14.3. [3] Backward Compatibility

GLIBC provides a few CET tunables via the GLIBC_TUNABLES environment variable:

GLIBC_TUNABLES=glibc.tune.hwcaps=-SHSTK,-IBT

Turn off SHSTK/IBT.

GLIBC_TUNABLES=glibc.tune.x86_shstk=<on, permissive>

This controls how dlopen() handles SHSTK legacy libraries:

on         - continue with SHSTK enabled;
permissive - continue with SHSTK off.

Details can be found in the GLIBC manual pages.

14.4. [4] CET arch_prctl()’s

Several arch_prctl()’s have been added for CET:

arch_prctl(ARCH_X86_CET_STATUS, u64 *addr)

Return CET feature status.

The parameter ‘addr’ is a pointer to a user buffer. On returning to the caller, the kernel fills the following information:

*addr       = shadow stack/indirect branch tracking status
*(addr + 1) = shadow stack base address
*(addr + 2) = shadow stack size
arch_prctl(ARCH_X86_CET_DISABLE, unsigned int features)

Disable shadow stack and/or indirect branch tracking as specified in ‘features’. Return -EPERM if CET is locked.

arch_prctl(ARCH_X86_CET_LOCK)

Lock in all CET features. They cannot be turned off afterwards.

Note:

There is no CET-enabling arch_prctl function. By design, CET is enabled automatically if the binary and the system can support it.
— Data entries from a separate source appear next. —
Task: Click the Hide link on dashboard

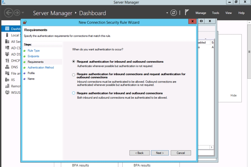Action: click(x=234, y=95)
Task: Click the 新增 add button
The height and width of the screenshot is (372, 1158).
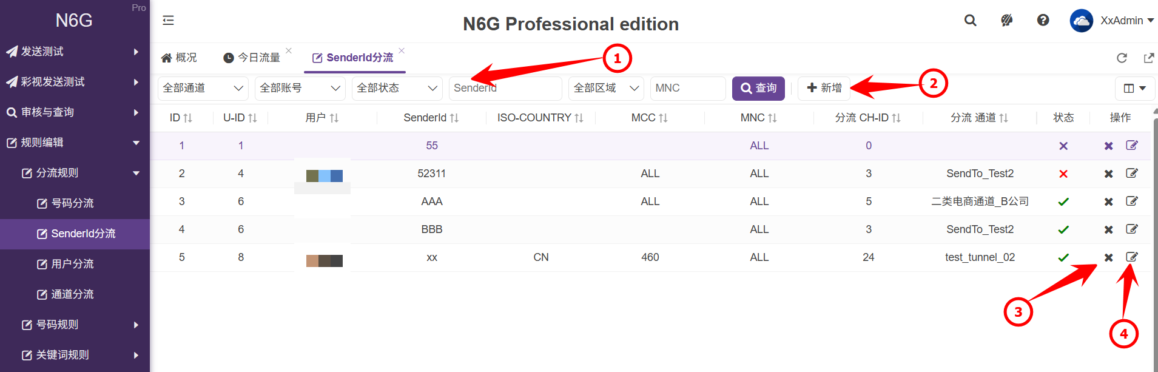Action: click(824, 88)
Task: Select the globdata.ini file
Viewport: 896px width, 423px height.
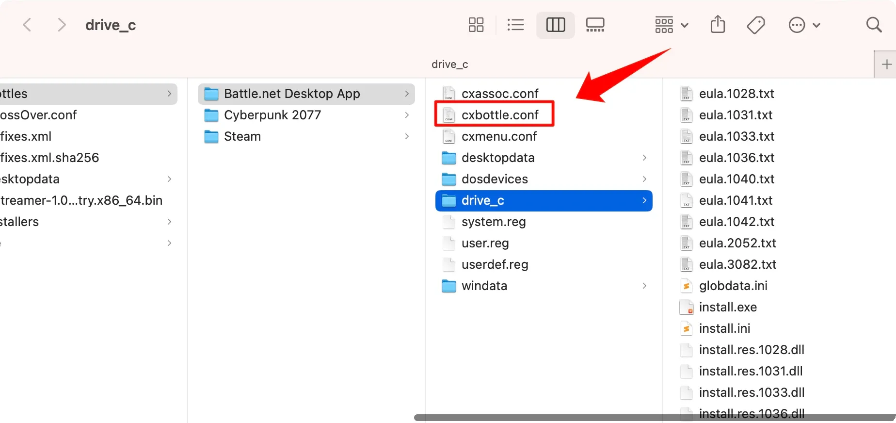Action: point(733,286)
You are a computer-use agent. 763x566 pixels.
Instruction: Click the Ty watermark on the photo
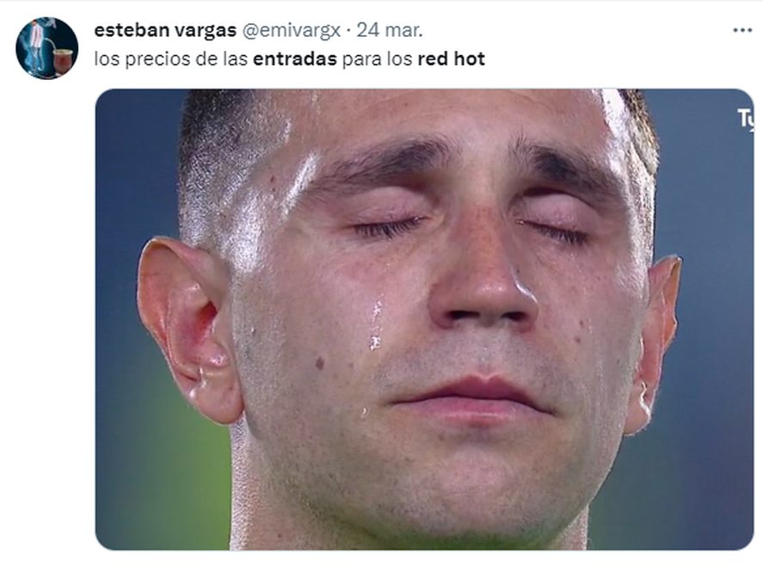tap(746, 118)
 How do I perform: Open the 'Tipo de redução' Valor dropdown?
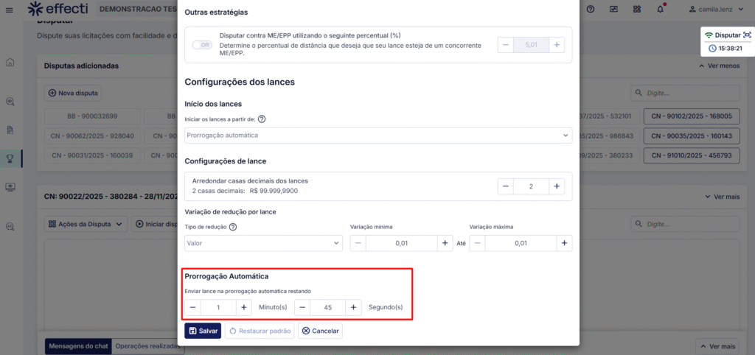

14.5. [5] The implementation of the Shadow Stack

14.5.1. Shadow Stack size

A task’s shadow stack is allocated from memory to a fixed size of MIN(RLIMIT_STACK, 4 GB). In other words, the shadow stack is allocated to the maximum size of the normal stack, but capped to 4 GB. However, a compat-mode application’s address space is smaller, each of its thread’s shadow stack size is MIN(1/4 RLIMIT_STACK, 4 GB).

14.5.2. Signal

The main program and its signal handlers use the same shadow stack. Because the shadow stack stores only return addresses, a large shadow stack covers the condition that both the program stack and the signal alternate stack run out.

The kernel creates a restore token for the shadow stack restoring address and verifies that token when restoring from the signal handler.

14.5.3. Fork

The shadow stack’s vma has VM_SHSTK flag set; its PTEs are required to be read-only and dirty. When a shadow stack PTE is not RO and dirty, a shadow access triggers a page fault with the shadow stack access bit set in the page fault error code.

When a task forks a child, its shadow stack PTEs are copied and both the parent’s and the child’s shadow stack PTEs are cleared of the dirty bit. Upon the next shadow stack access, the resulting shadow stack page fault is handled by page copy/re-use.

When a pthread child is created, the kernel allocates a new shadow stack for the new thread.